• _Assigned task_:
Leave out the pictures and retype exactly the lines from the line with "Task: Select the up arrow marker tool" through the end of the listing below.

• _Information given_:
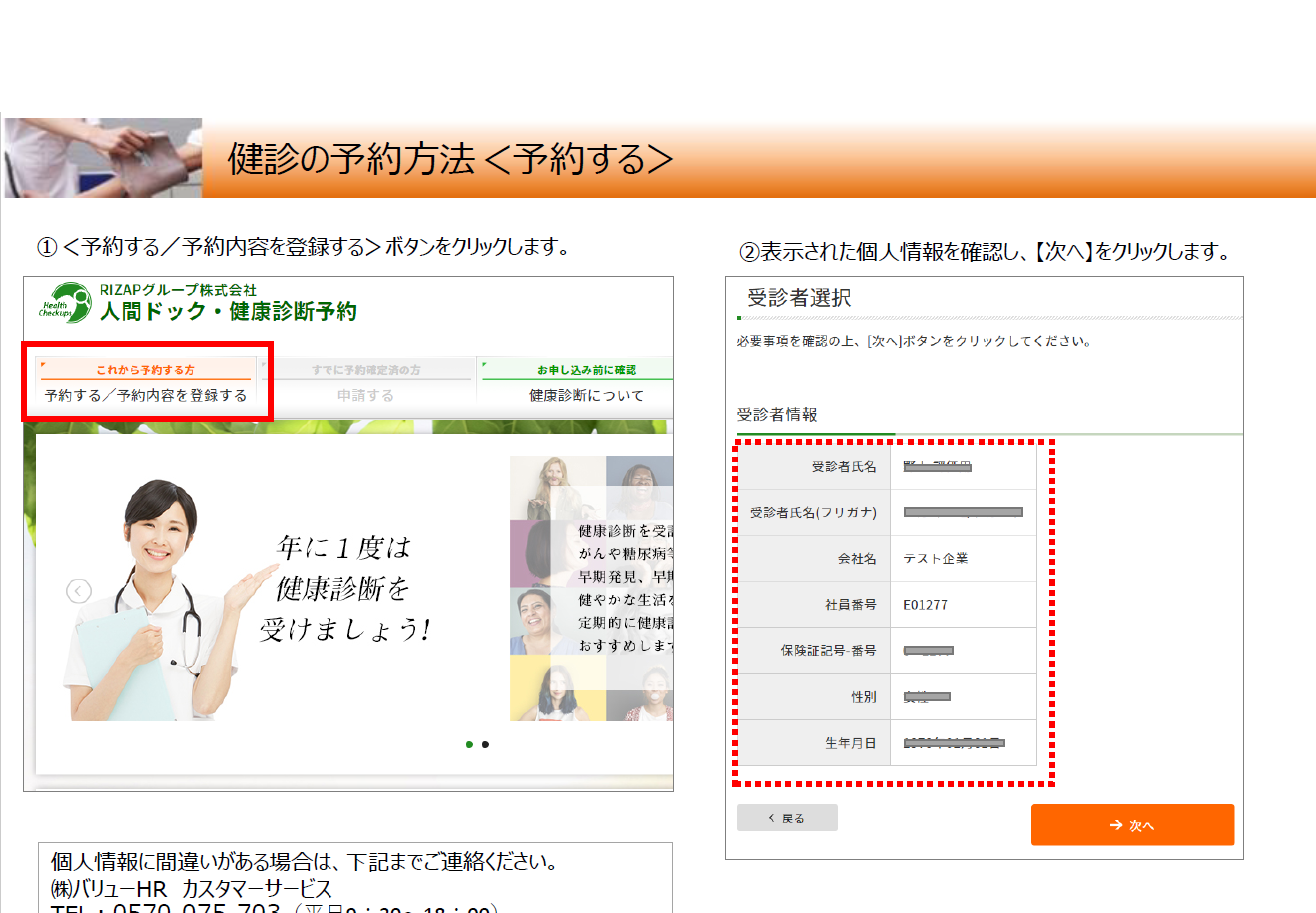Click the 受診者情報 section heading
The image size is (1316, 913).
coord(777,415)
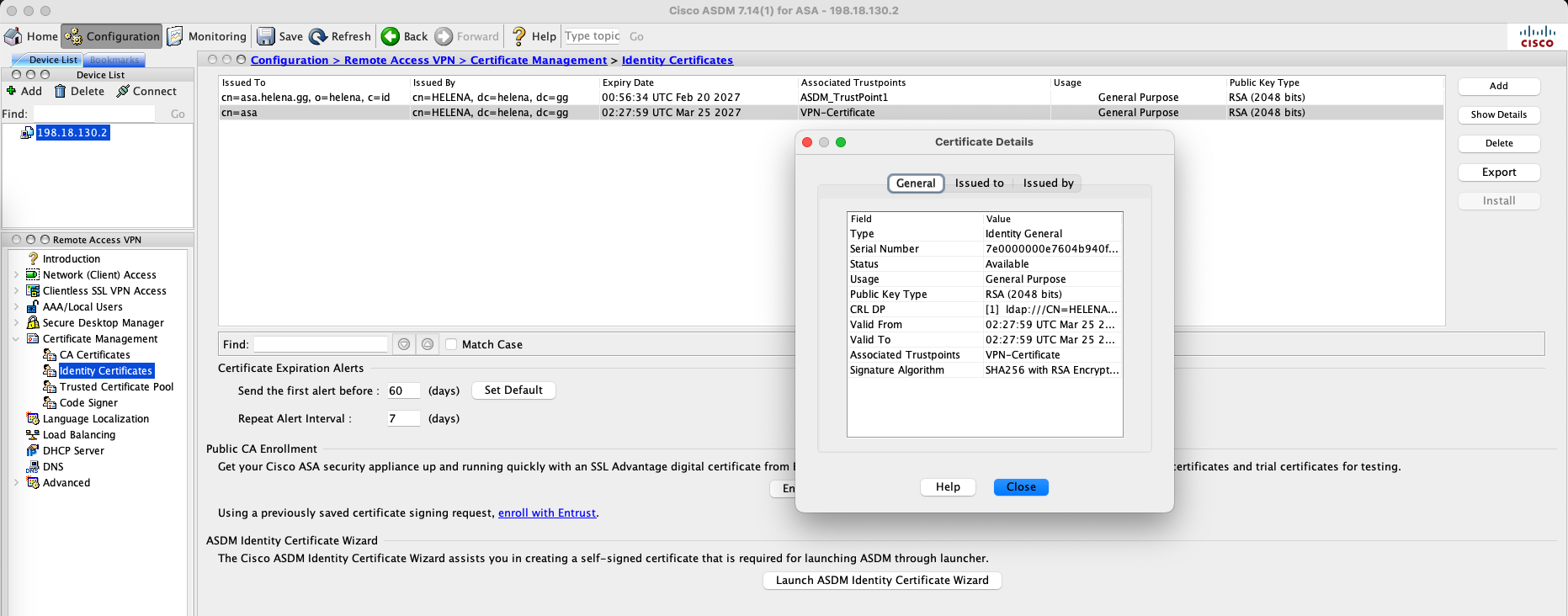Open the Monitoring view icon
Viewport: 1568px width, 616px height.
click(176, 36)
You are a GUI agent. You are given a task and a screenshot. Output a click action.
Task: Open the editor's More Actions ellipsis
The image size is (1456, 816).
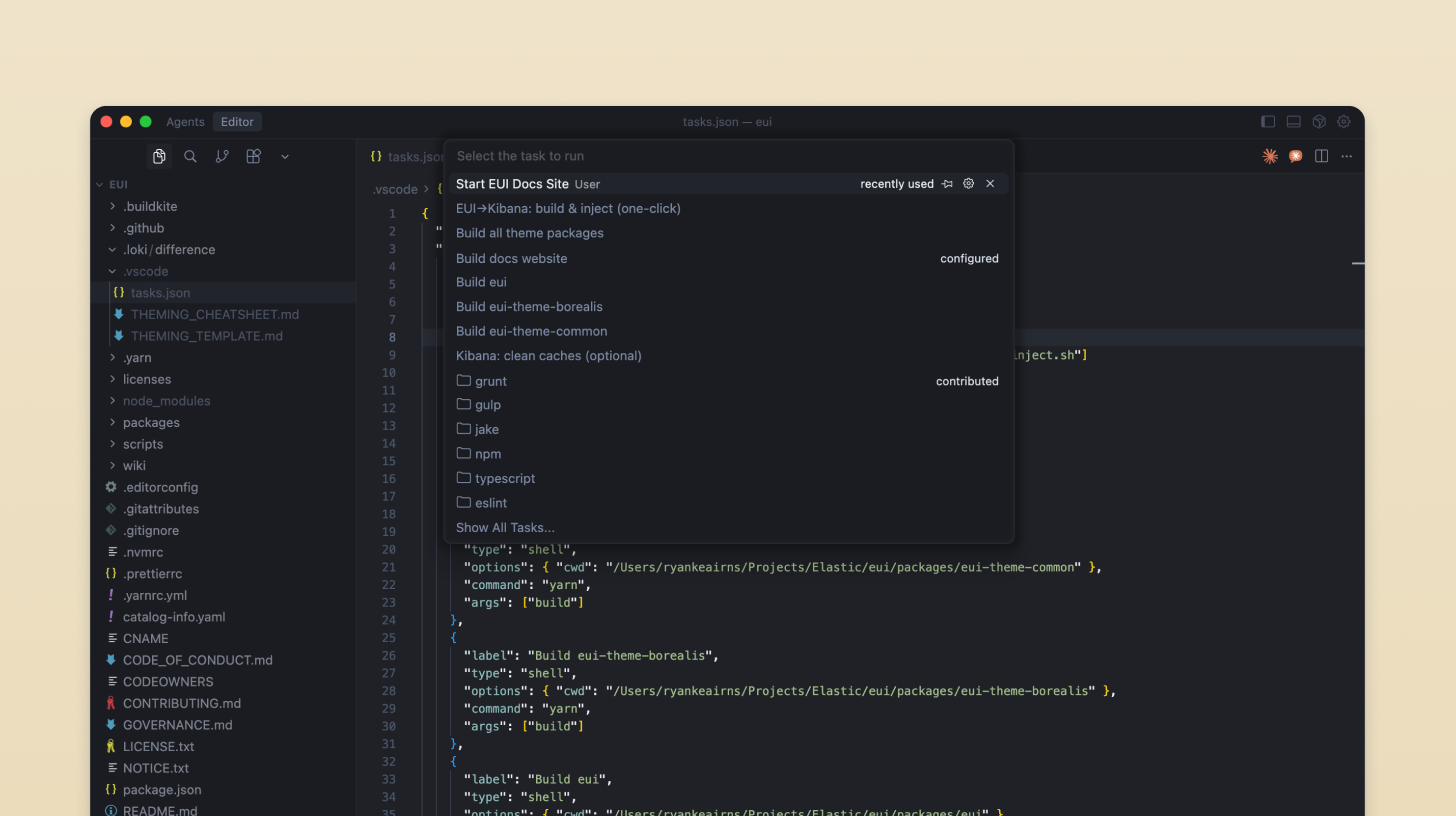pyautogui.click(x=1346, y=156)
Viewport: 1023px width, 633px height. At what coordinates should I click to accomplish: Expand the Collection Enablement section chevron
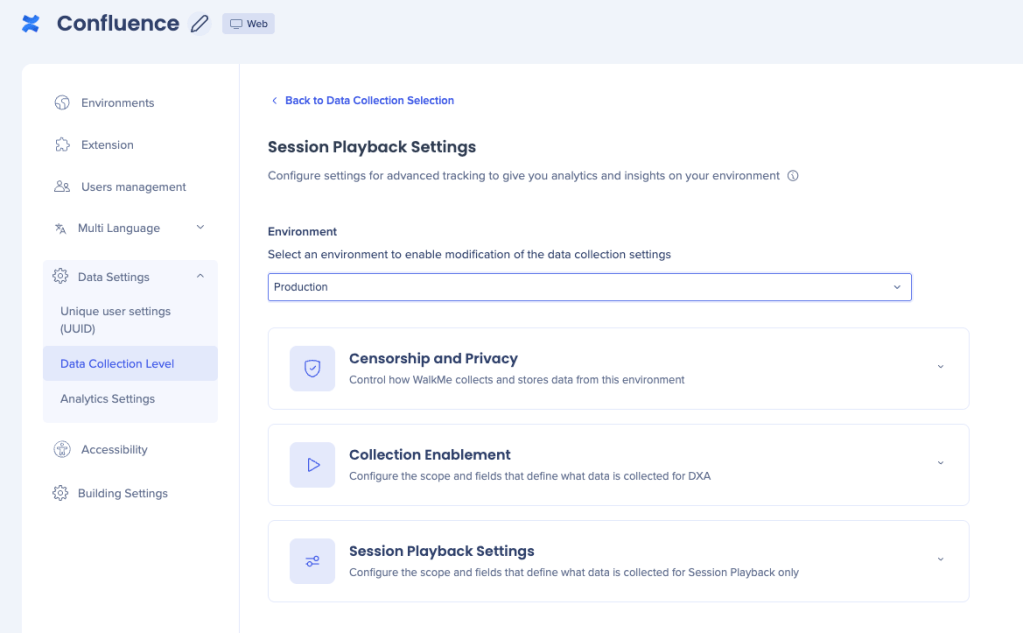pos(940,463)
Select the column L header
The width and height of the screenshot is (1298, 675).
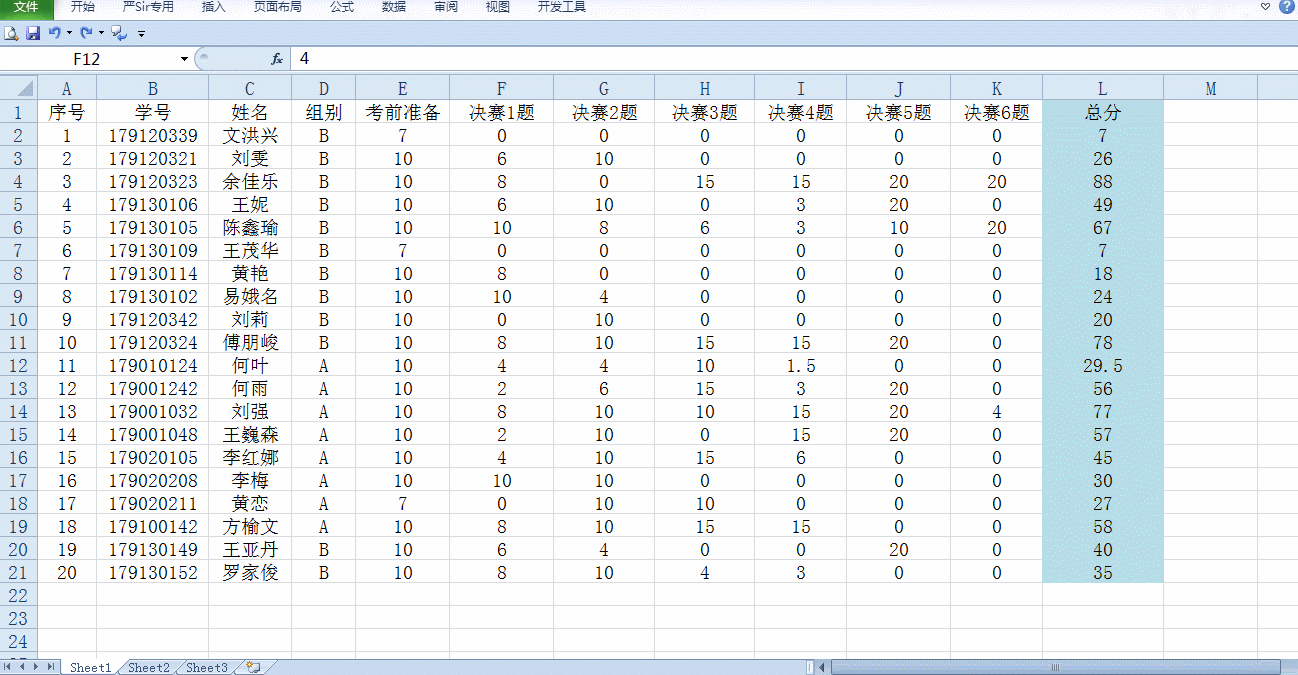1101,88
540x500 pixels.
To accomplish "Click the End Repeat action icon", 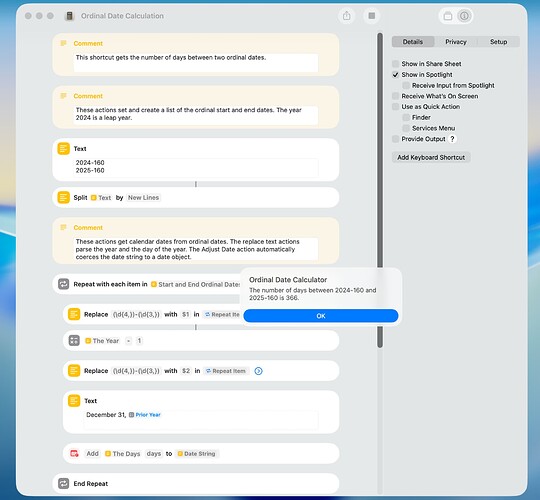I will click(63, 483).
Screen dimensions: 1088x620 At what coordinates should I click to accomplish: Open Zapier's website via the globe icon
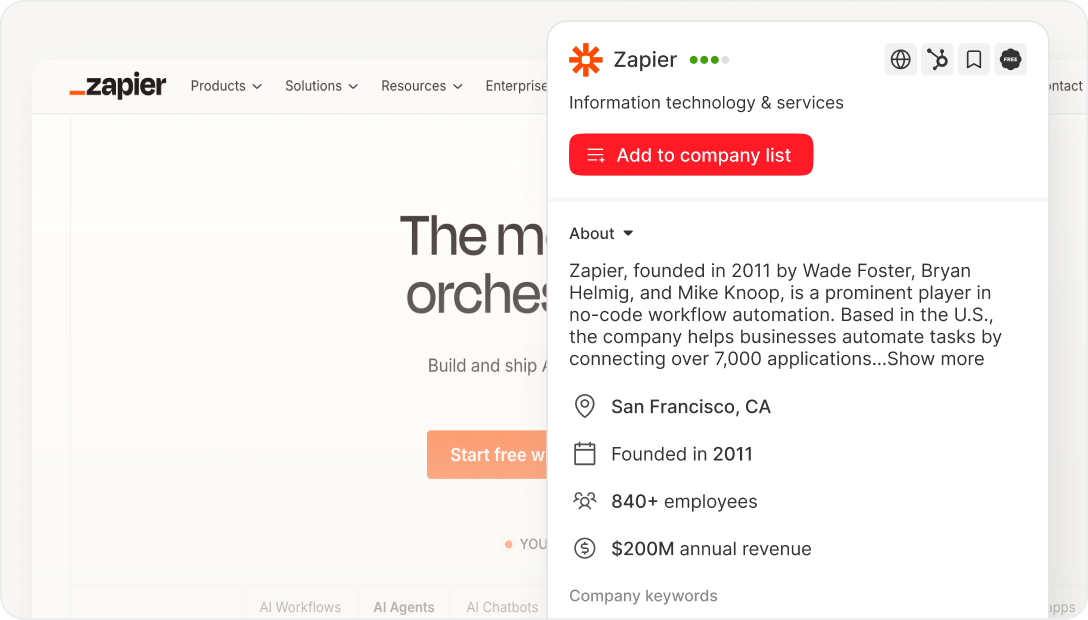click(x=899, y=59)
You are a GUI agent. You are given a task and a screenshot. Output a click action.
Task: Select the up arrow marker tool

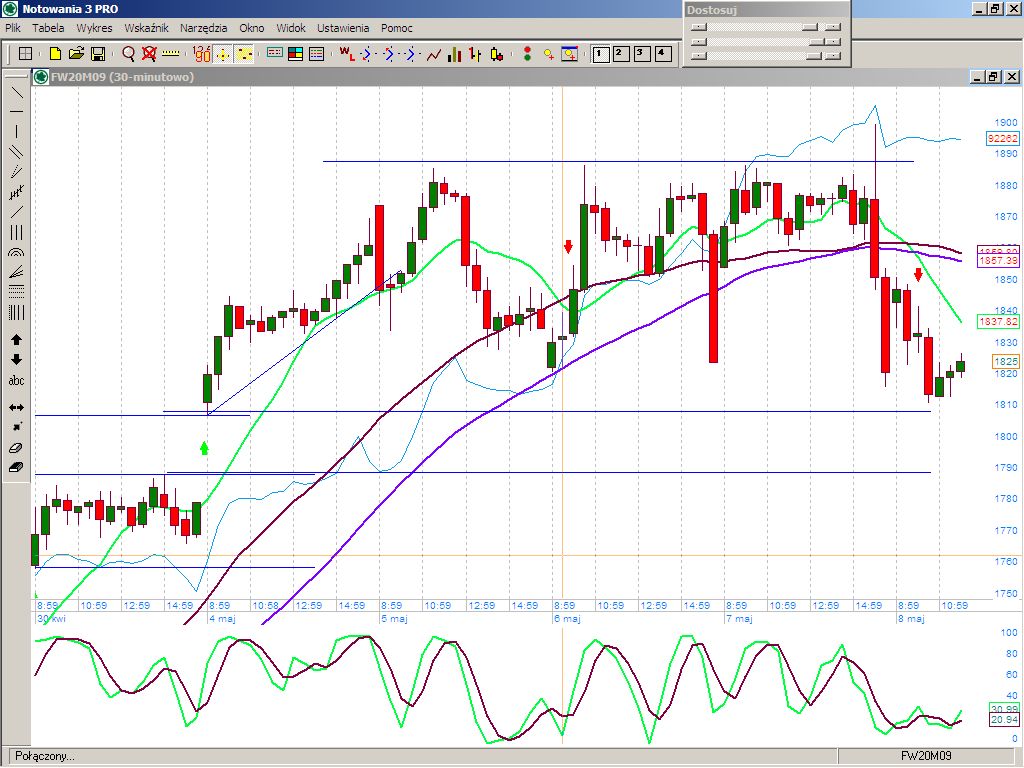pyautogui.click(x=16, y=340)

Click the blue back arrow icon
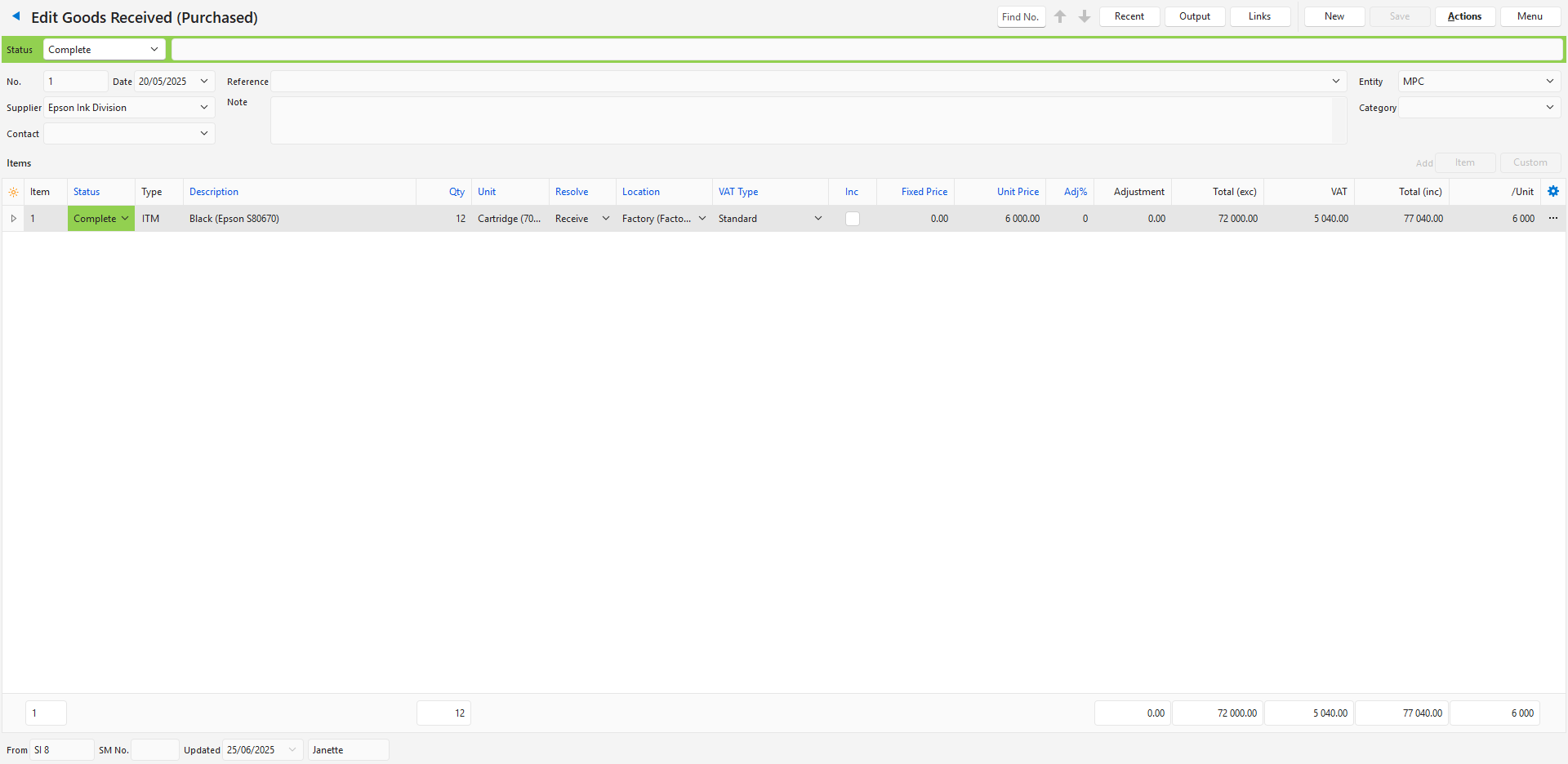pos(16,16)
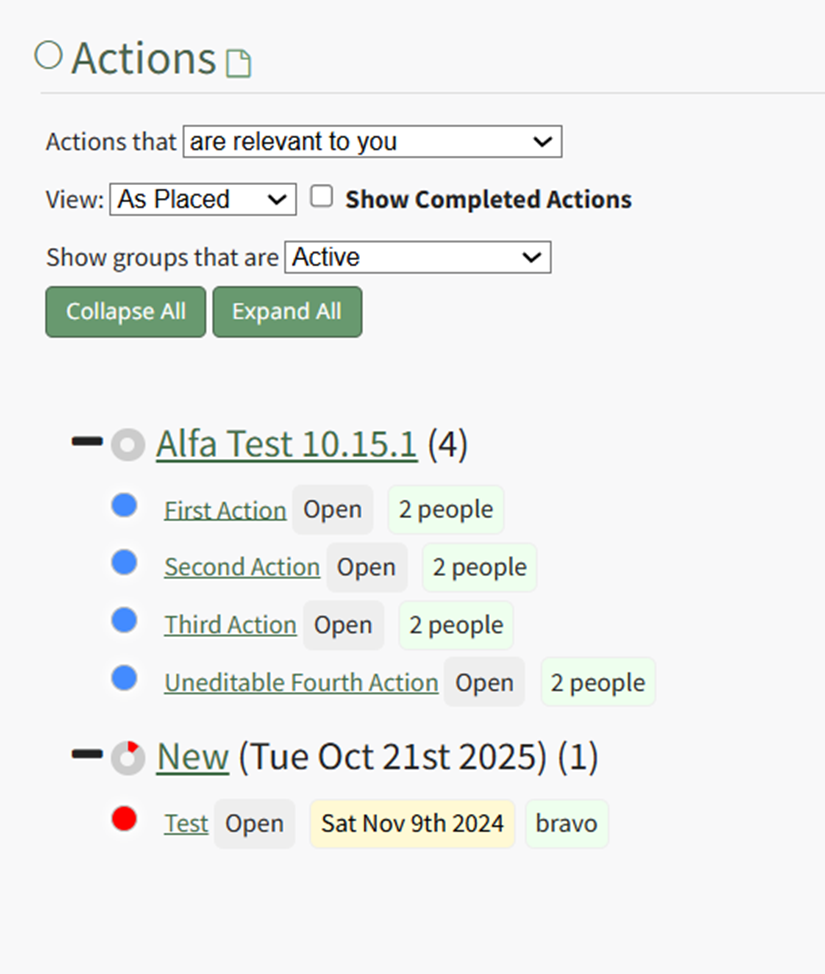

• _Finished exercise_:
Task: Select the up arrow marker tool

pyautogui.click(x=16, y=340)

Click the blue back arrow icon
pos(16,16)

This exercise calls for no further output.